Advancing Computer Science Education With a Review of Concept Inventories

Full paper: Taking Stock of Concept Inventories in Computing Education: A Systematic Literature Review.

12 min readNov 27, 2023

Murtaza Ali, Sourojit Ghosh(G), Prerna Rao, Raveena Dhegaskar, Sophia Jawort, Alix Medler, Mengqi Shi, and Sayamindu Dasgupta of the University of Washington. Full paper linked here.

Teaching introductory computer science classes has long posed a challenge for educators: How can students with vastly differing backgrounds all be taught effectively in a single class? This is a broad question which contains many smaller problems that need solving.

One such problem pertains to determining what content students struggle with the most. Approached in an unstructured manner, this problem could easily take up nearly all of a teacher’s time and resources, especially in a large class. Luckily, instruments and tools have been developed to streamline this task.

One of those tools — the concept inventory — is the focus of our recent work. We conducted a systematic literature review — essentially a highly structured process which involves reading, analyzing, and evaluating all of the academic literature surrounding a particular topic — of concept inventories in computing education.

What is a Concept Inventory (CI)?

Formally, a concept inventory, or CI, is a standardized set of assessment questions which can be used to measure student understanding about a topic. CIs are often structured as multiple-choice tests, where the incorrect answers for a question correspond to conceptual errors. For example, if a question about loops has an answer which assumes programming languages start counting at 1 (rather than 0), teachers can precisely identify what students who pick that answer misunderstand.
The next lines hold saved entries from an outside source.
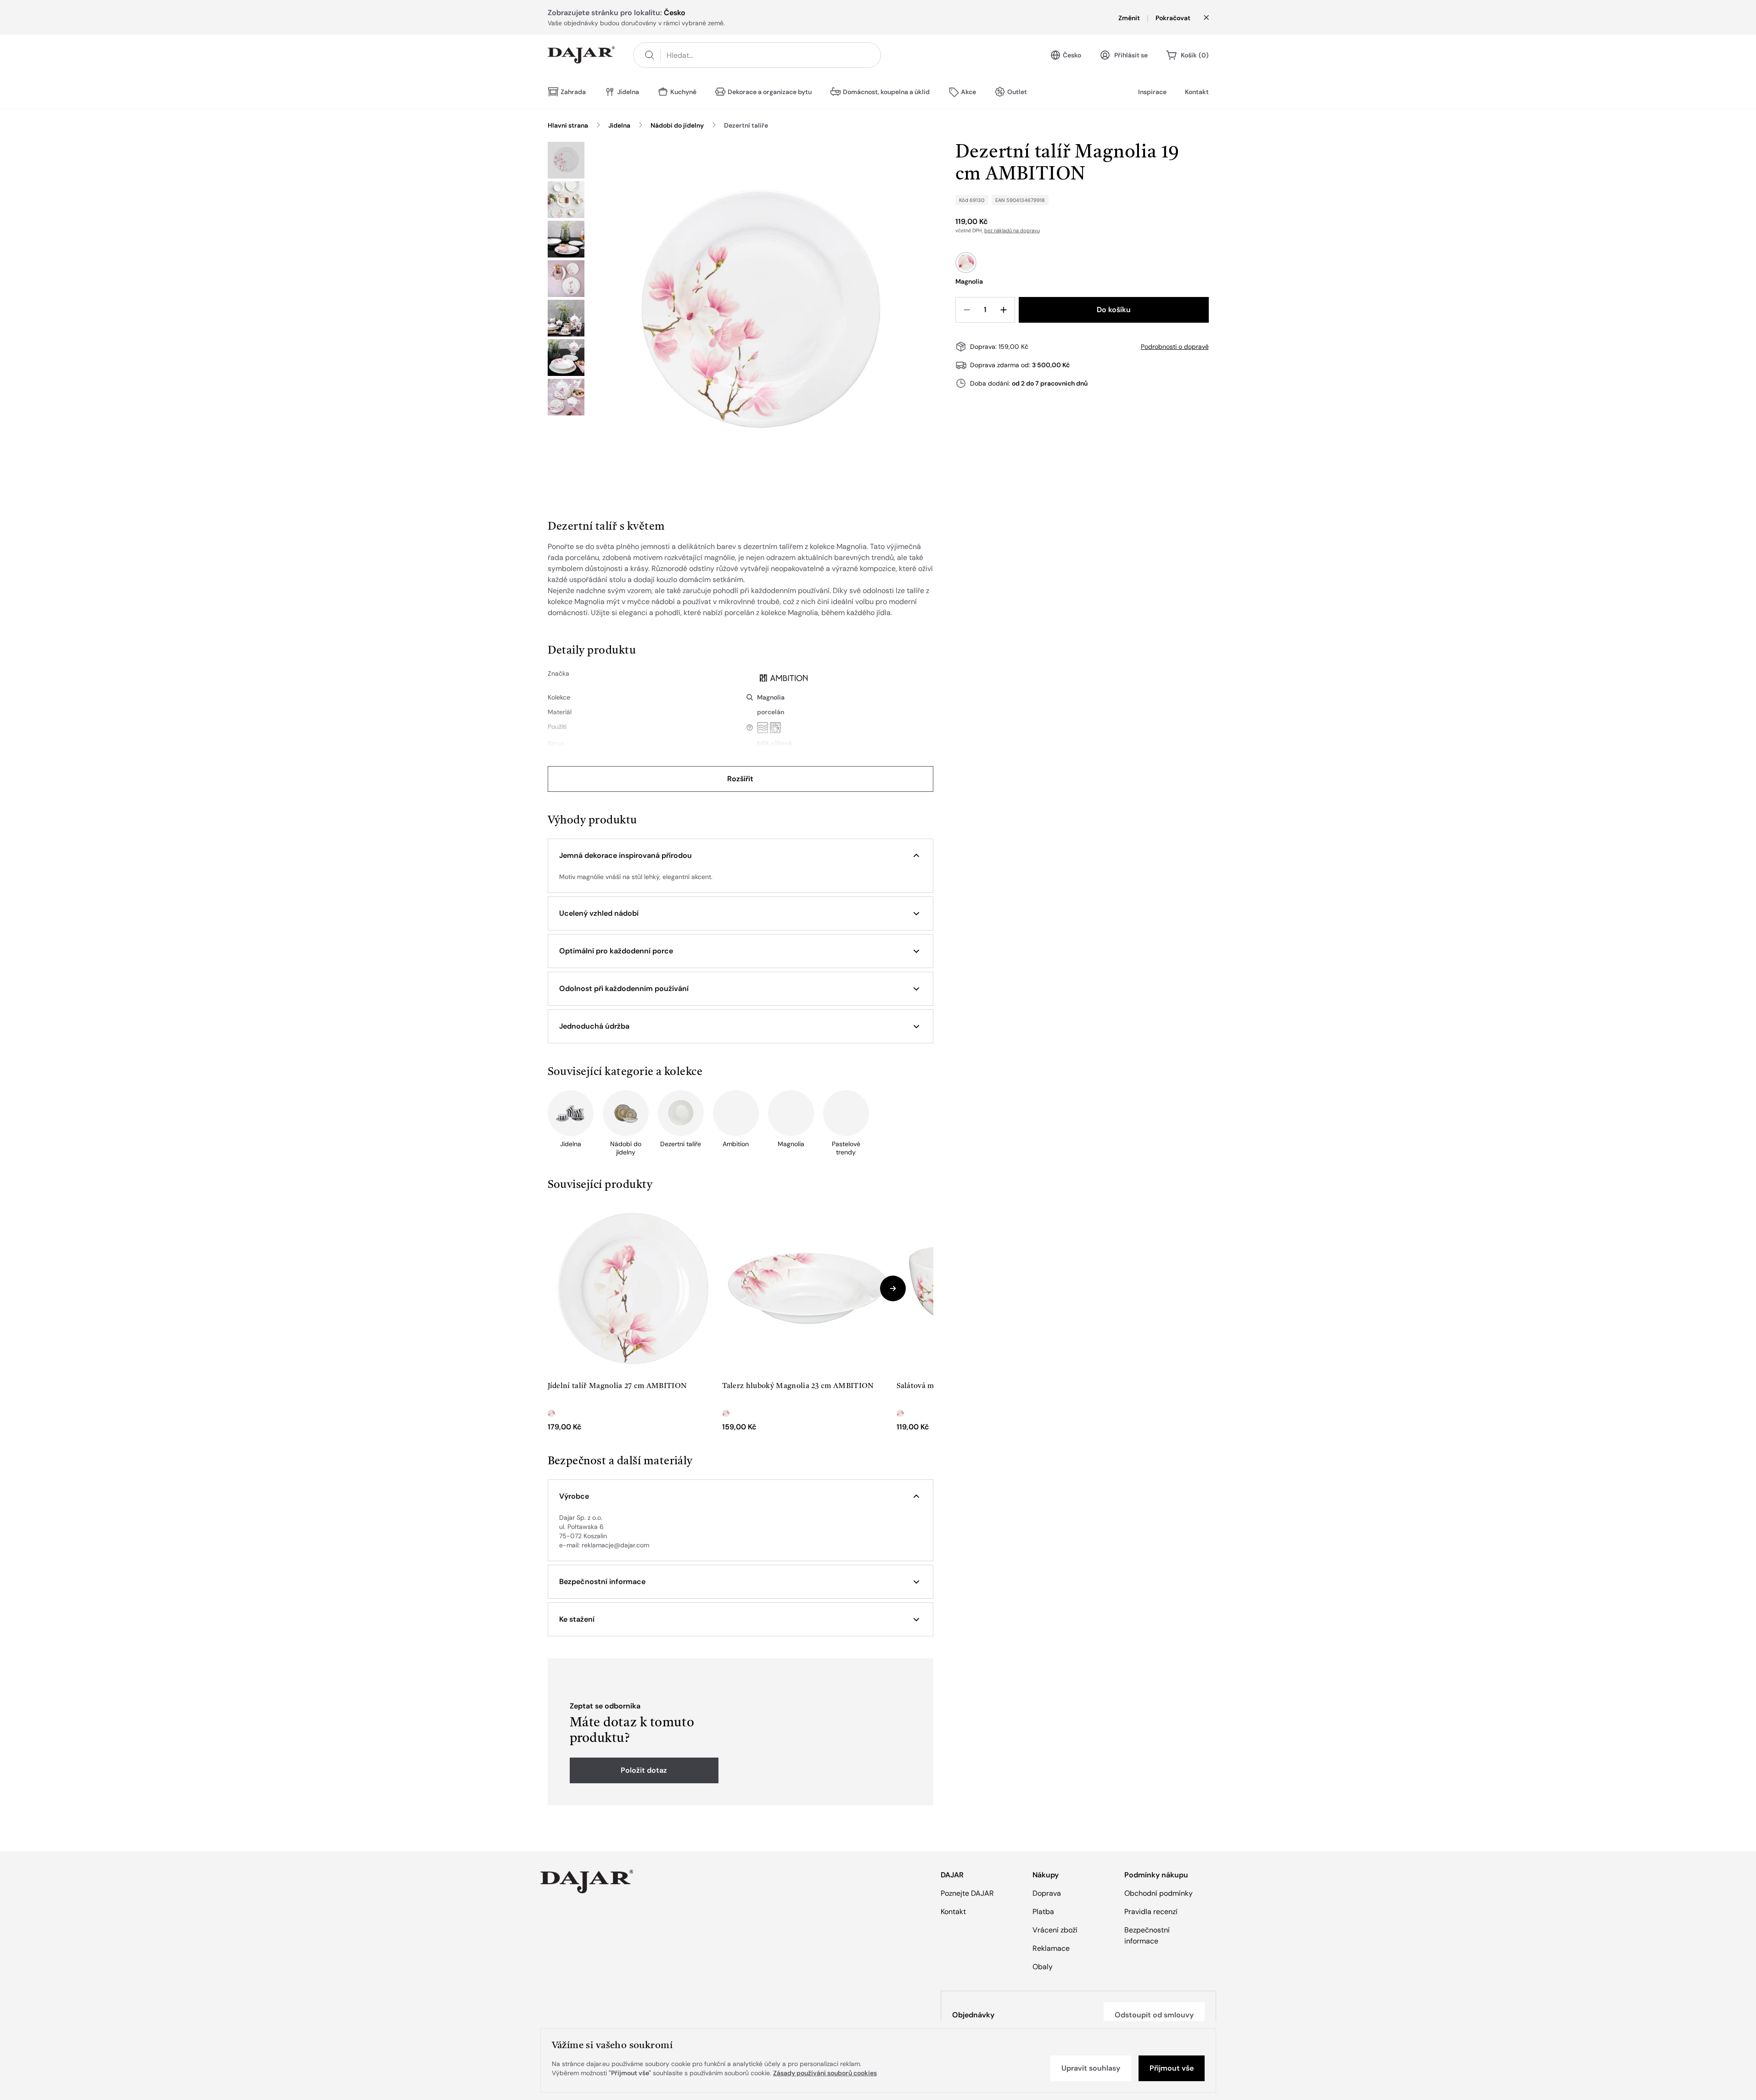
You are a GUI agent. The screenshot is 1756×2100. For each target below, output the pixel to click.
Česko (1072, 55)
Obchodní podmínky (1158, 1893)
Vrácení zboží (1054, 1930)
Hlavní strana (568, 125)
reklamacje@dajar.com (615, 1545)
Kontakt (1197, 92)
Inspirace (1152, 92)
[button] (740, 855)
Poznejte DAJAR (967, 1893)
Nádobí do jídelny (677, 125)
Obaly (1042, 1966)
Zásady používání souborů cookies (825, 2073)
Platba (1043, 1911)
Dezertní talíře (746, 125)
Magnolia (771, 697)
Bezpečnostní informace (1147, 1935)
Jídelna (619, 125)
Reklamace (1051, 1948)
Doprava (1046, 1893)
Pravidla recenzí (1151, 1911)
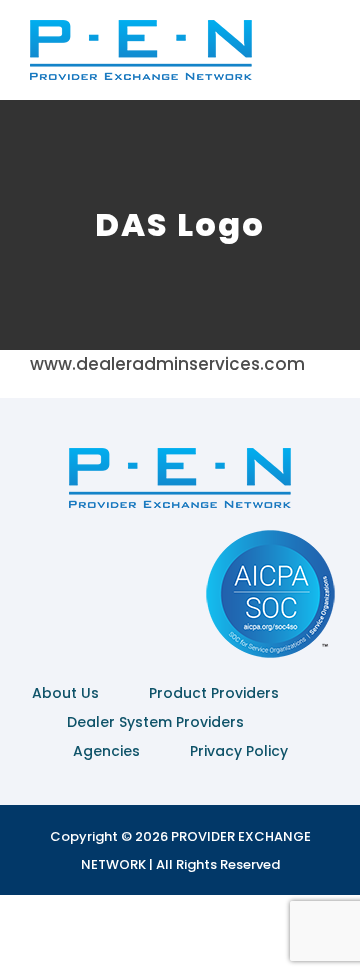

As a result, student performance on a CI goes beyond simply measuring high-level understanding. It informs teachers about the specific misconceptions students hold. This is the defining feature of a concept inventory.

Concept inventories first emerged in the late 1990s, when three physics teachers — David Hestenes, Malcolm Wells, and Gregg Swackhamer — published the Force Concept Inventory (FCI). The FCI is widely known in education fields as the first CI and is held as a gold standard both in substance and impact. Hestenes and his collaborators developed the tool in response to concerning findings that many introductory physics students at the time came into courses with serious misunderstandings about Newtonian force, and — crucially — that these courses weren’t doing anything to change those false beliefs.

The FCI was designed to pinpoint the particular misconceptions individual students had so that instructors could directly respond to them. In the years that followed, the FCI led to a revolution within introductory physics education, precipitating immense positive change in the classroom and among students.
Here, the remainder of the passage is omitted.